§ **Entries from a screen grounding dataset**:
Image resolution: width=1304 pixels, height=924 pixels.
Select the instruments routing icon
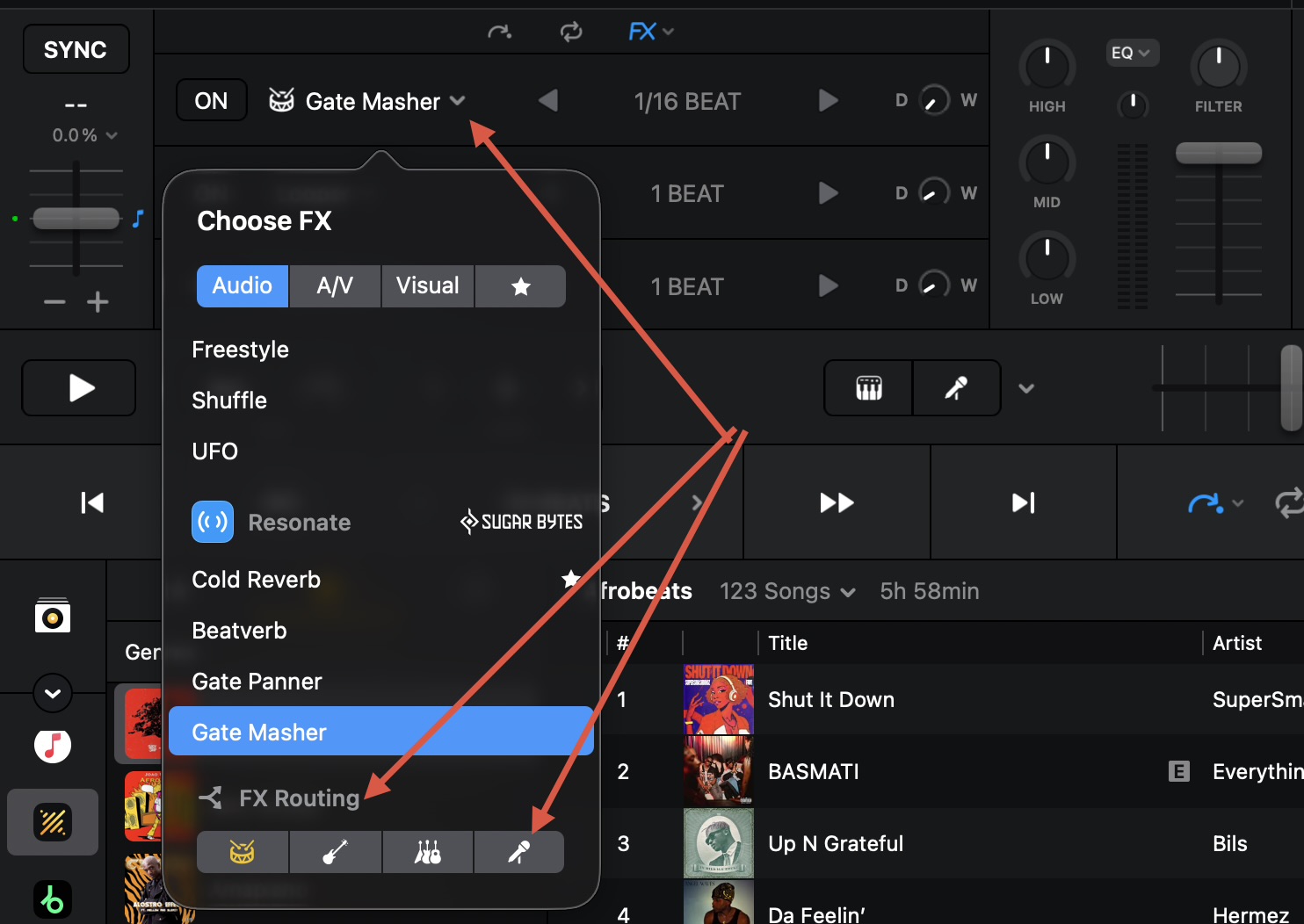pyautogui.click(x=428, y=852)
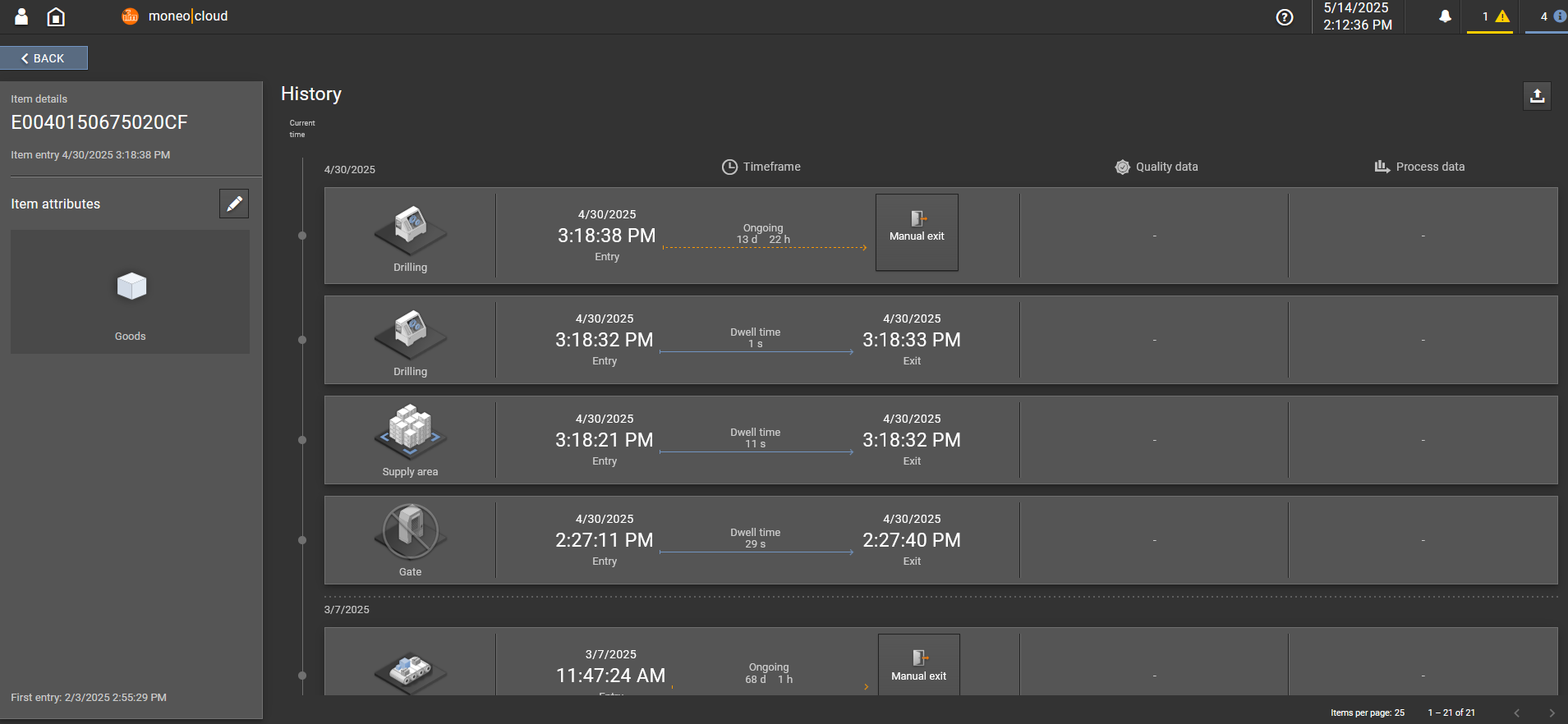Select timeline marker for Gate entry

point(302,540)
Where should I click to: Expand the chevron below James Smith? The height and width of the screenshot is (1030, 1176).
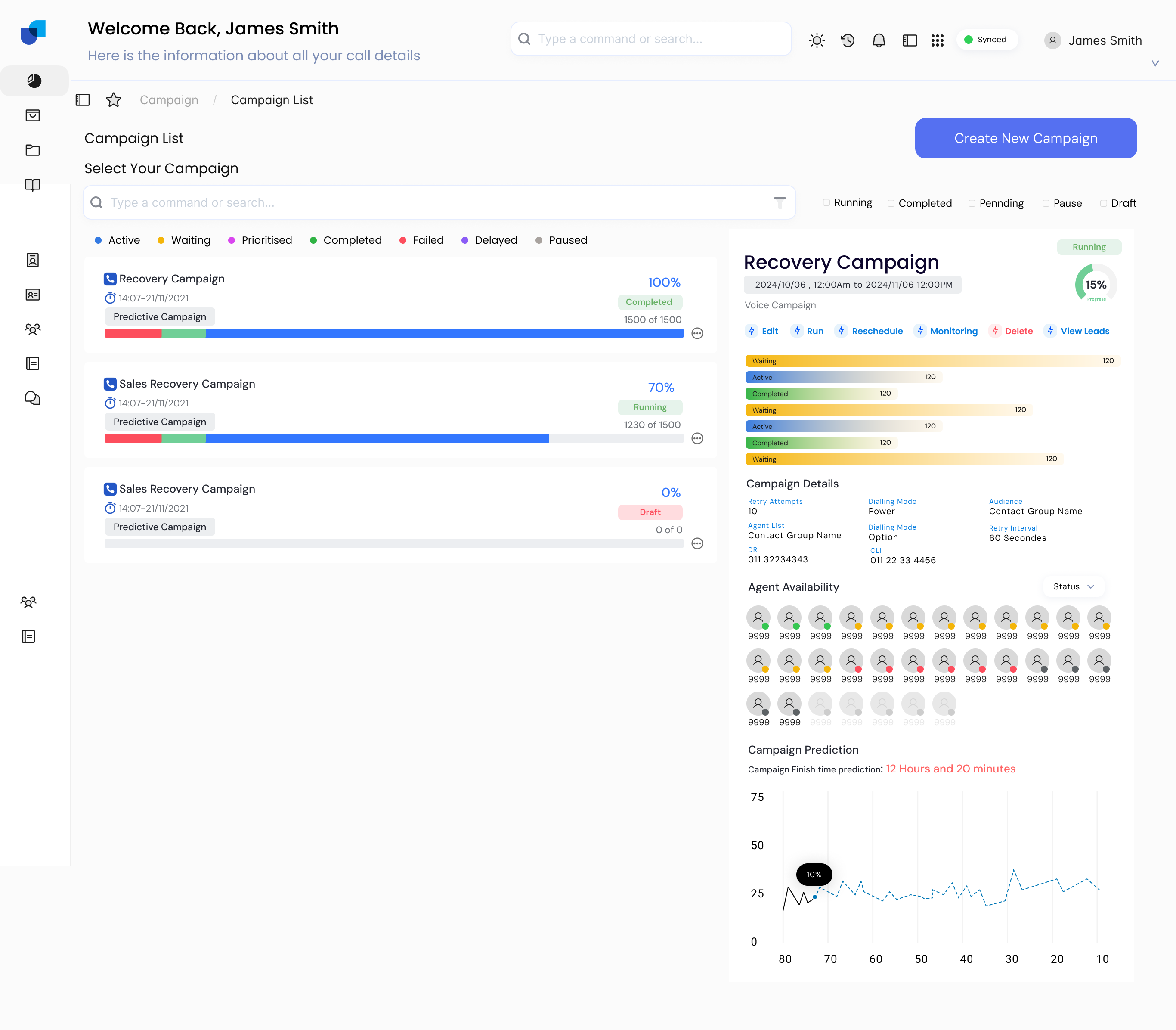[1155, 63]
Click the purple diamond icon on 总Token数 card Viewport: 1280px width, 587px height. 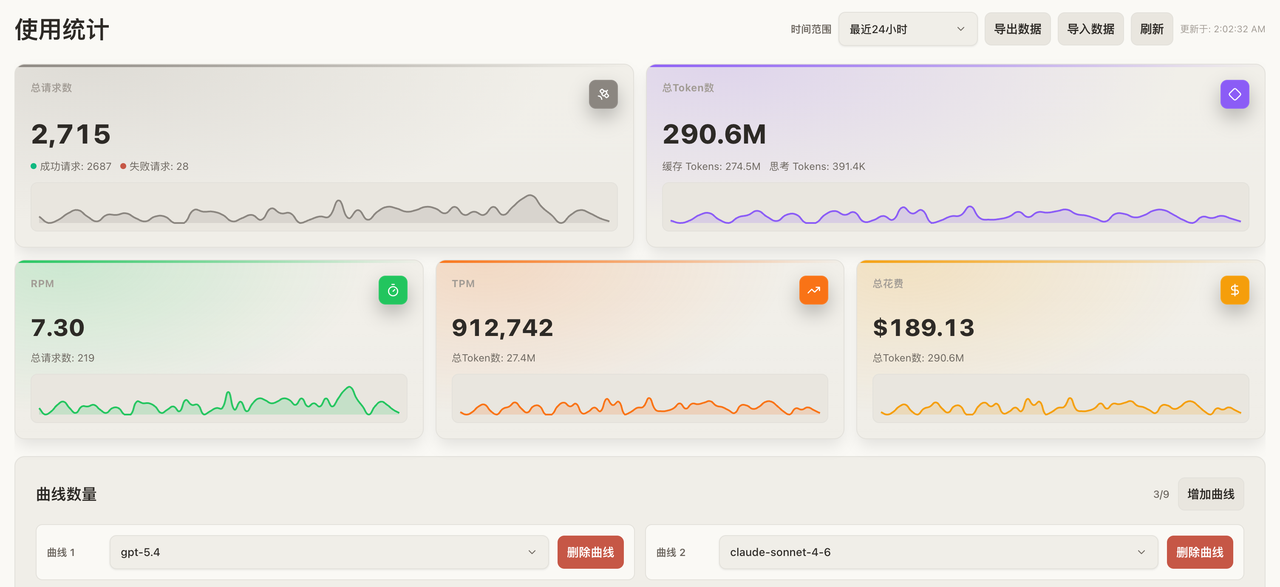coord(1234,95)
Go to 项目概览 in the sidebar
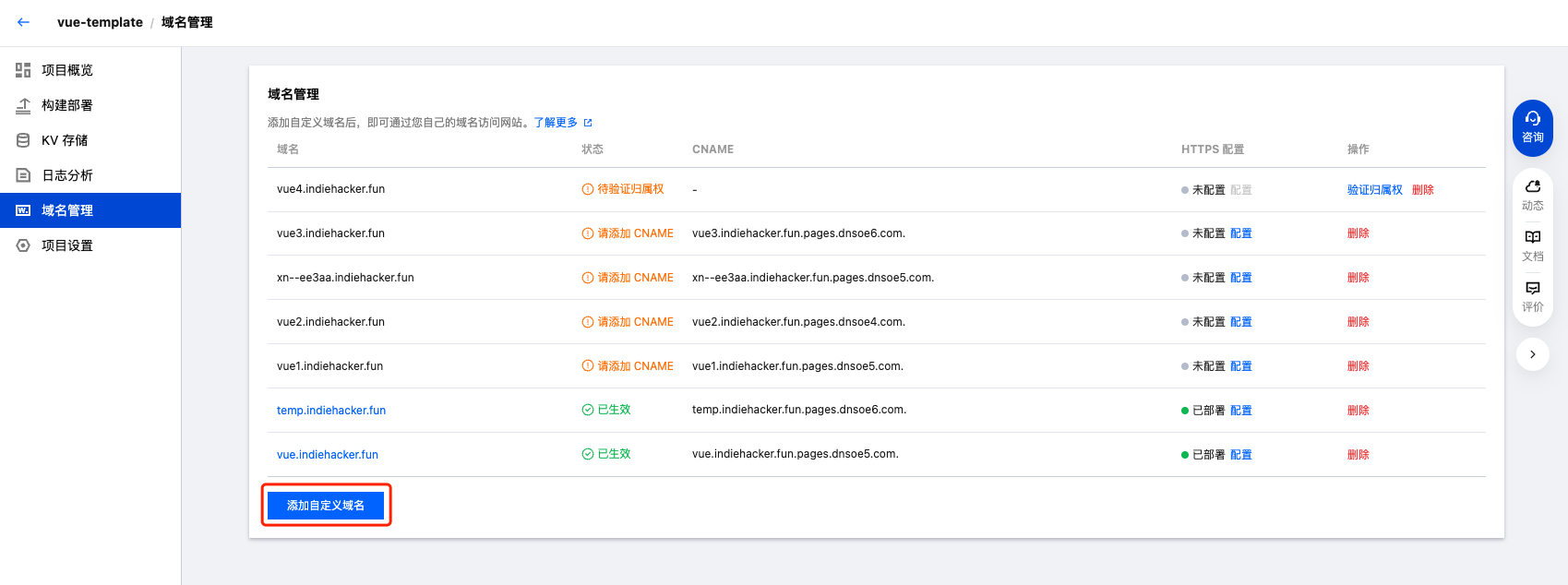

§ **Exercise**:
Can you output the entries word for word, starting at their very beginning and stopping after the line that contains "point(302,540)", with the pictures left out?

§ **Output of the task**:
Image resolution: width=1304 pixels, height=924 pixels.
Select the instruments routing icon
pyautogui.click(x=428, y=852)
Select timeline marker for Gate entry

point(302,540)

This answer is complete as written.